In the passage on the national debt, what was the national debt when Dirksen died in 1969?

- _Passage to read_
##########
A great catastrophe

It is doubtful the late Sen. Everett Dirksen, R-Ill., would have foreseen a time when a bit of sarcasm attributed to him would become obsolete.

Sometime during the 1960s, it is said, Dirksen warned against apathy regarding the national debt by commenting, “A billion here and a billion there, and pretty soon, you’re talking real money.”

But the B-word means nothing in Washington, these days. Now, it’s a trillion here, a trillion there … and still, no one seems to be worried.

A few people are. They warn that the national debt is a millstone around the necks of our children and grandchildren. Allowing it to continue increasing will have profoundly detrimental effects not just in government, but for each and every American.

Last week, the official national debt passed $27 trillion. When Dirksen died in 1969, it was just $354 billion.

It is true that much of the debt’s growth this year has been due to COVID-19. Congress and the White House have authorized enormous aid packages to help Americans get through the epidemic. One lawmaker estimated last week that $3.8 trillion in assistance had been authorized. White House and congressional negotiators continue to haggle over another round of spending, perhaps as much as $2.2 trillion.

Hundreds of billions of dollars already appropriated and being recommended for future spending have nothing to do with the epidemic, however. Some on Capitol Hill see COVID-19 as an opportunity to resolve unrelated problems.

A trillion here, a trillion there …

Pretty soon, we’ll be talking a real catastrophe.
##########
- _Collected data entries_
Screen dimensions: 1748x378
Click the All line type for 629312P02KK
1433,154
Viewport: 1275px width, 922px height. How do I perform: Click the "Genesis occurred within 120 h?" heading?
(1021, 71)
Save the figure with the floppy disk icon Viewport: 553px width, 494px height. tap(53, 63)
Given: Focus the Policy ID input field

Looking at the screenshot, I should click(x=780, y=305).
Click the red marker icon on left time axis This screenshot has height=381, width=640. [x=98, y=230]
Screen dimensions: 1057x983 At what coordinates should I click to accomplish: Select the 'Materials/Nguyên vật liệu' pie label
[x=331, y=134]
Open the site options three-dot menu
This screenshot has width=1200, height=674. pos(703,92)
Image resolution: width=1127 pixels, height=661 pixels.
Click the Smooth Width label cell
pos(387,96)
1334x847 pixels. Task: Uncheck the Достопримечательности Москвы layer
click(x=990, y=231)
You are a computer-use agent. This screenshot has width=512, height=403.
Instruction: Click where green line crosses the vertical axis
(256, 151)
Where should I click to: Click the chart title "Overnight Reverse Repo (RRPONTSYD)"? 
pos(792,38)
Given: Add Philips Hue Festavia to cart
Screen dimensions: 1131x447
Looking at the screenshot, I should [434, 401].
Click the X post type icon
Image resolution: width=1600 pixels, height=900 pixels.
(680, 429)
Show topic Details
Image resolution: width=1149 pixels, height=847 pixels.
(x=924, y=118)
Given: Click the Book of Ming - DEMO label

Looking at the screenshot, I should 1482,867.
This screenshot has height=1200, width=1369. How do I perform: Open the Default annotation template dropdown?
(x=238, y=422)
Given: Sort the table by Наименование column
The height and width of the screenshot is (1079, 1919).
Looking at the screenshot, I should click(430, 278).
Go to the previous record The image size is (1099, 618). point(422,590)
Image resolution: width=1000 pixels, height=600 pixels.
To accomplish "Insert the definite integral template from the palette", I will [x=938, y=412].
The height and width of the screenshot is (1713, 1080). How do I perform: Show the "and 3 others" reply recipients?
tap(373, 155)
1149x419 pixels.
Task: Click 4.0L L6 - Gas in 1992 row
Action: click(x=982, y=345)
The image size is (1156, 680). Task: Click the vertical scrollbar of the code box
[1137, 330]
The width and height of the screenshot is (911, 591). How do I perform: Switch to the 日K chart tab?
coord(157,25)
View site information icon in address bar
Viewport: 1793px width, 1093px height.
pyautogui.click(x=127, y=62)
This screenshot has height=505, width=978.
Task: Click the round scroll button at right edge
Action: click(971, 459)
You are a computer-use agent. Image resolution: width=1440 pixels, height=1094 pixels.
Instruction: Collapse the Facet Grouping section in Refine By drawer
##########
- _Result of this exercise_
$354 billion